*Work request:*
If a line in the data holds "Bulan", copy that line out in full.
Start of Block
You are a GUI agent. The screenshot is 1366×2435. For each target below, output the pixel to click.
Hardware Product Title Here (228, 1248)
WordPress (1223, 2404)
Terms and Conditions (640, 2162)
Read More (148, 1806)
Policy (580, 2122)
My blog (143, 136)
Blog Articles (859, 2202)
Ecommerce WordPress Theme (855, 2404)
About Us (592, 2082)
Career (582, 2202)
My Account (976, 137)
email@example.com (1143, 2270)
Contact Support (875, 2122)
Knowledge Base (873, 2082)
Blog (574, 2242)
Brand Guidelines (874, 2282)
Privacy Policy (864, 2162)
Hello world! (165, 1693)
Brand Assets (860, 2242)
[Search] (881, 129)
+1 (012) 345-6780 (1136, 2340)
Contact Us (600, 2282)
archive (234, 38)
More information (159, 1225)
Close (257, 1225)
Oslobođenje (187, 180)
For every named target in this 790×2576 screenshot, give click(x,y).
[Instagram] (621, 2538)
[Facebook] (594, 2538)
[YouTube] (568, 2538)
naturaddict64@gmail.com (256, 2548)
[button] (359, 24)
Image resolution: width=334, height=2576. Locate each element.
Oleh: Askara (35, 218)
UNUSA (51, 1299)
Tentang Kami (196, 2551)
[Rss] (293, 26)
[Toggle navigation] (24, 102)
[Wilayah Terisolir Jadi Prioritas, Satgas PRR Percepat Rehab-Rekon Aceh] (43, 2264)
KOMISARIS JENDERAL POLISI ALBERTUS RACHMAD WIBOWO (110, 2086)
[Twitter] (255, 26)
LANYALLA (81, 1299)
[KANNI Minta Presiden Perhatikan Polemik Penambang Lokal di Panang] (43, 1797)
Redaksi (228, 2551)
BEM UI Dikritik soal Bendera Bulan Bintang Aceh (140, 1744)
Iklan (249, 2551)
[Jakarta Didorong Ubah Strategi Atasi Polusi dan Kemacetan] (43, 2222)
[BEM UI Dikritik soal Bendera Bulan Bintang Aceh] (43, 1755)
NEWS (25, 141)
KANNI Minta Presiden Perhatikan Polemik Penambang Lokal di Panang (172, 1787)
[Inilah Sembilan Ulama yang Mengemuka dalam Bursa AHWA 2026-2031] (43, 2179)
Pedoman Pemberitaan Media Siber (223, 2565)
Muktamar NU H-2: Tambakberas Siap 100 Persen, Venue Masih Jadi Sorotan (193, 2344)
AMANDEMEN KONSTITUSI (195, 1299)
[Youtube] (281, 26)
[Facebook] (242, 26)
End of Block
*Result below:*
BEM UI Dikritik soal Bendera Bulan Bintang Aceh (140, 1744)
[BEM UI Dikritik soal Bendera Bulan Bintang Aceh] (43, 1755)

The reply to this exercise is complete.